The NCAA limits on scholarships has been pretty much tossed out the door under the auspices of the Investment. One can stretch that 11.7 amazingly far if/when a number of your athletes are 'full' Investment --- thus, this gives the staff a far more unbridled approach at recruiting both athletes from 'lower income' families *and* from 'upper income' athletes. If you parcel out a large amount of 'quarter' or 'no' scholarships (completely doable under the Investment), that opens up the ability to throw down 'larger percentage' packages to athletes from upper incomes.
This is pretty much a magic Hamburger Helper for partial scholarship sports programs. It can literally be used to make a strict 11.7 scholarship program into, perhaps, a full scholarship-type paradigm. With everyone else being hobbled at the 11.7 level.

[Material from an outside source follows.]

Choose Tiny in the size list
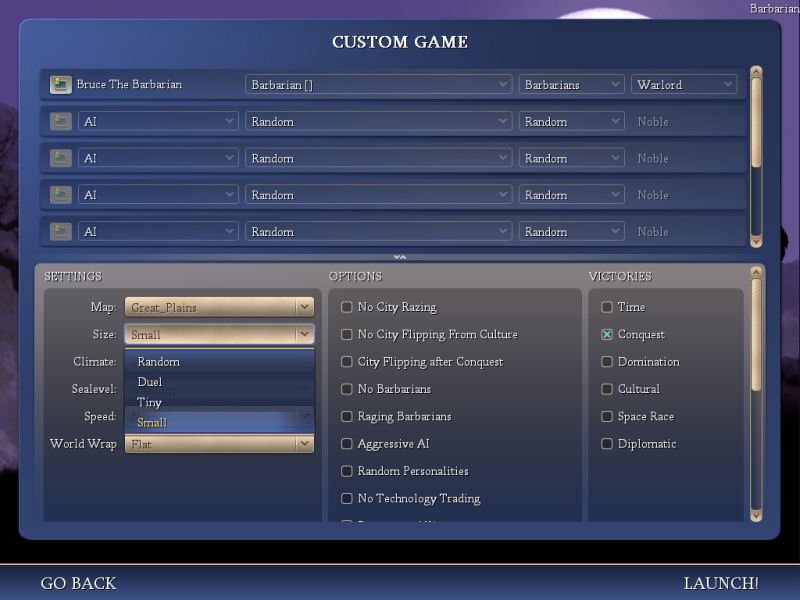Viewport: 800px width, 600px height. click(x=150, y=402)
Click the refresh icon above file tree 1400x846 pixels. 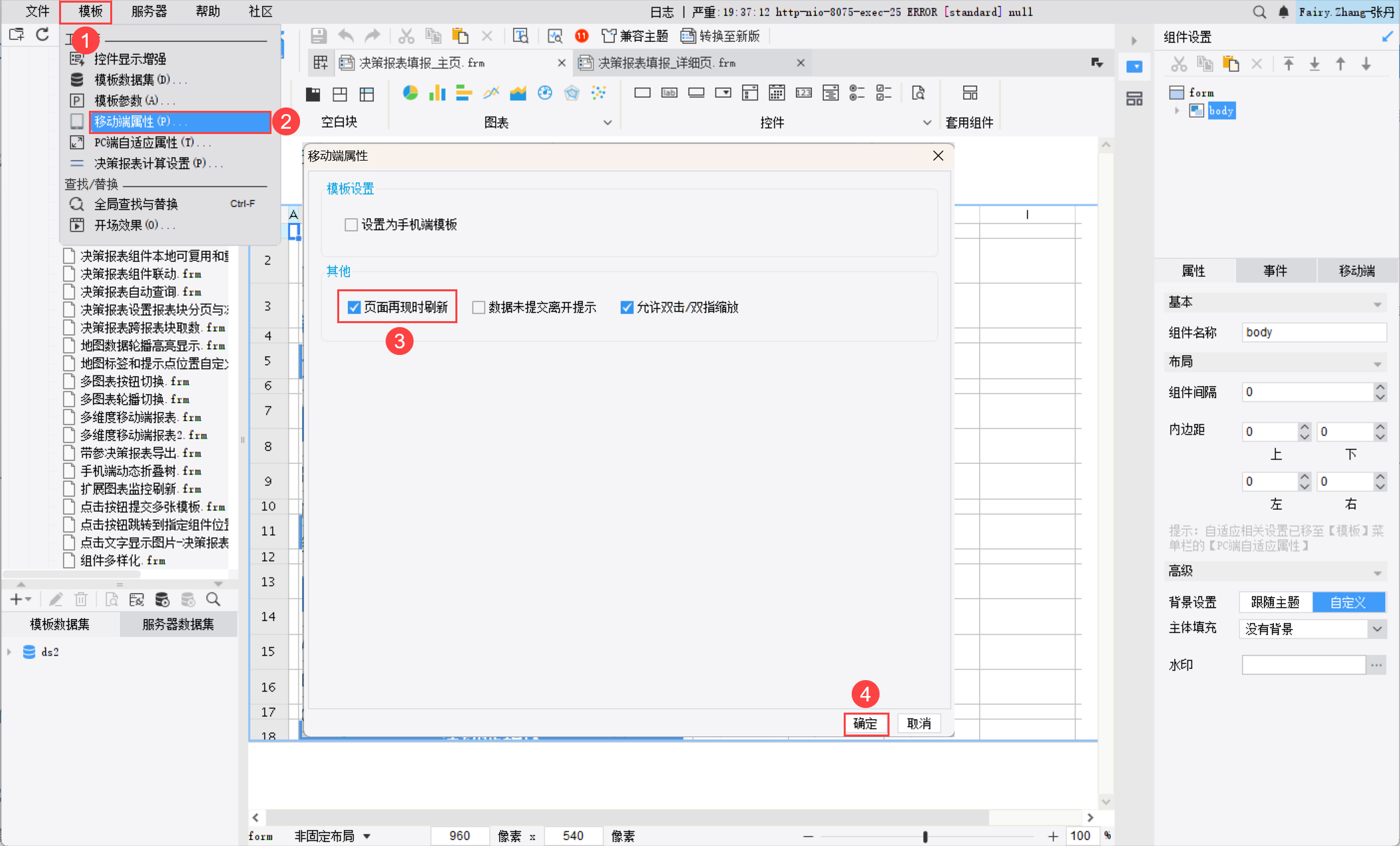coord(42,35)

My guess is that the staff can be nicely creative in how they use this to recruit. I think (hope) this will *dramatically* help the recruiting efforts at Rice.
By way of comparison, for my family, our estimated cost of attendance at Rice one year ago was between $28k-31k. Using approximately the same numbers, it is now $18.8k... comprised of room & board, books, and "personal expenses". That makes it less than the cost of attendance at UT Austin (last year). For athletes, I think books and room & board are covered, so if we had a star baseball player, I think the cost of attendance would basically be free, regardless of whether they received an athletic scholarship (and, hopefully, that would not increase if they did get a partial scholarship, but never underestimate University bureaucracy).

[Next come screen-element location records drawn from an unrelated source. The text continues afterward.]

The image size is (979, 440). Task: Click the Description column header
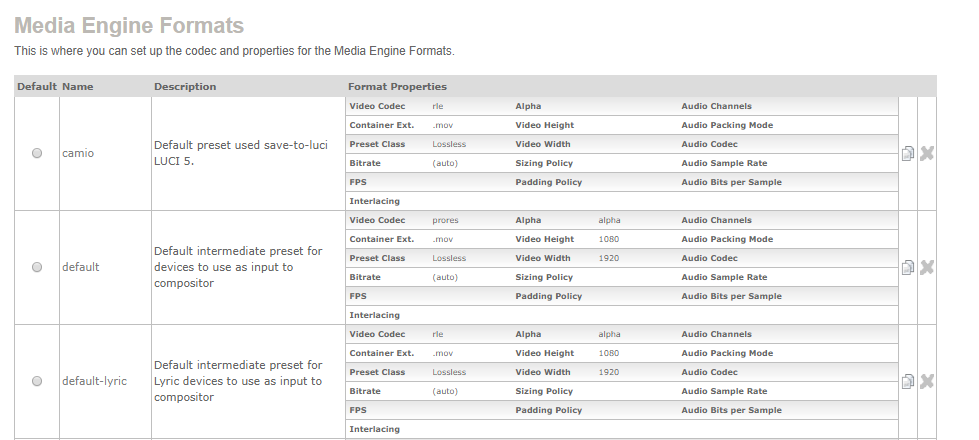[185, 87]
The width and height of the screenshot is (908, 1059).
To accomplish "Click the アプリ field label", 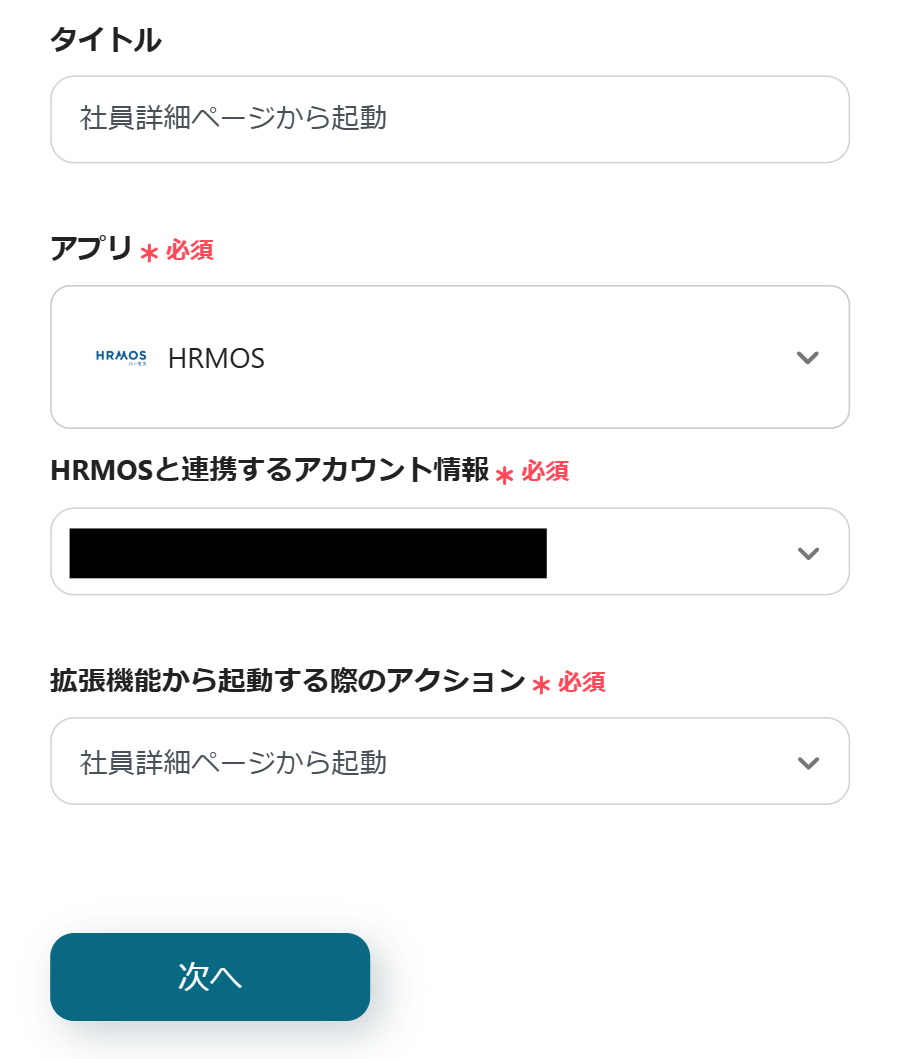I will pyautogui.click(x=91, y=249).
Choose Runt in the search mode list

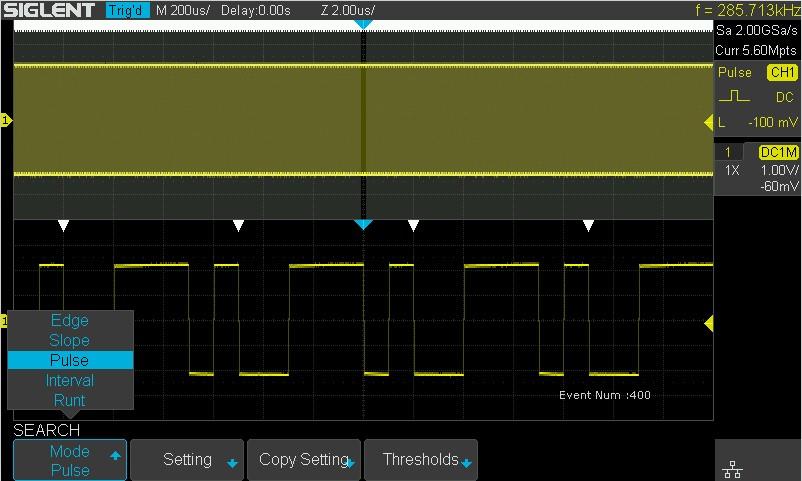pyautogui.click(x=70, y=400)
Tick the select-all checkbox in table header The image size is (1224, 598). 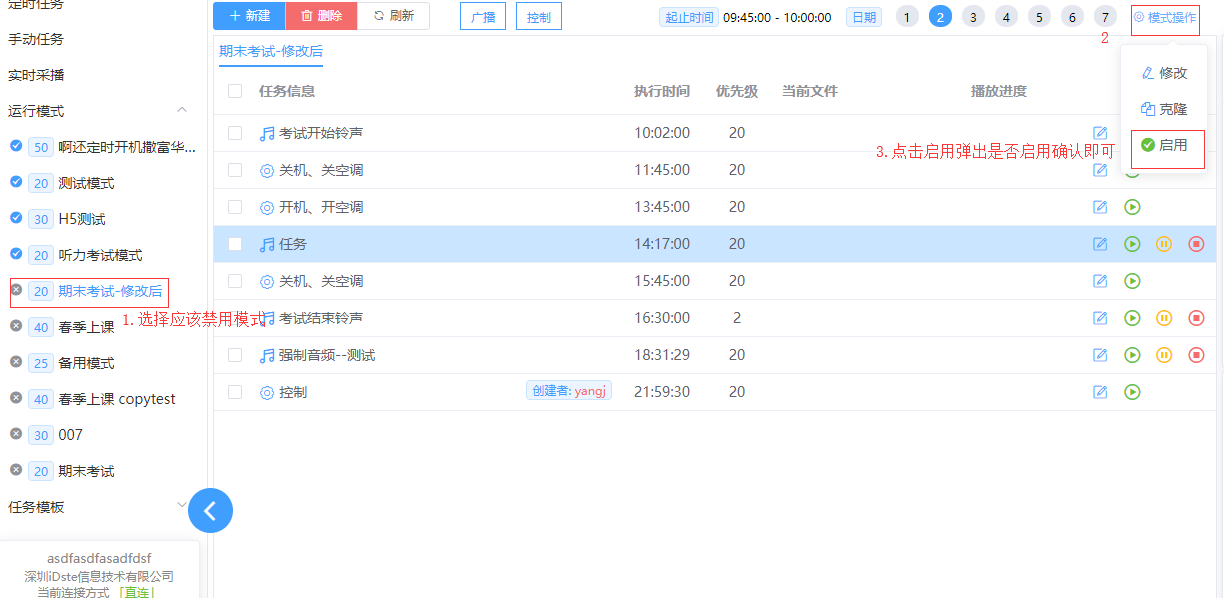pyautogui.click(x=235, y=91)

The ~$10k delta between this year and last year is a big deal... it could potentially be more for athletes (in particular, partial scholarship athletes) based on some of the odd stories of how the university applied athletic scholarships in the past.
It may mean a shift in strategy for Rice baseball to give full scholarships to players whose families make more than $130,000 (the cutoff for the program) and zero to families under that threshold, but it seems like there were some odd constraints on partial scholarships - something like "they must be distributed to a minimum of n athletes". (From what I could find, it is 11.3 among a maximum of 27 athletes, each receiving a minimum of 25% cost of attendance).
An athlete cannot receive both athletic and need-based aid.
A baseball player (or any player in a sport not required to give full scholarships) whose family makes <$65K will get a complete free ride under the Investment. But that was basically the case before the Investment as well. Rice has been a "meets 100% of family need" school for many years now, and families in that range have expected contributions basically near zero.
A player whose family makes between $65K & $130K will get no less than free tuition, or in other words, at least $46.6K of need-based aid toward a total cost of attendance of $65K; between $130K and $200K, it's no less than half tuition, or $23.3K. Again, any difference between the family's expected contribution and the total cost will be met without loans. However, also again, this isn't a huge change from pre-Investment financial aid practice.
A player whose family makes over $200K isn't going to qualify for much need-based financial aid and the program can likely do better for the player by giving them athletic scholarship money instead. The same calculus obtained prior to the Investment.
TL;DR: To borrow the analogy of another thread, the Investment is an incremental change, not a transformational one.